» **WHAT YOU HAVE TO DO**: State how many of the lines below contain the string "column". Give only the number.

» **DATA PROVIDED**:
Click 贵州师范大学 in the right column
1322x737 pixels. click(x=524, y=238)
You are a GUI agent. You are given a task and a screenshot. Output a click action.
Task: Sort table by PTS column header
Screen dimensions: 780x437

» **FINISHED EXERCISE**: 2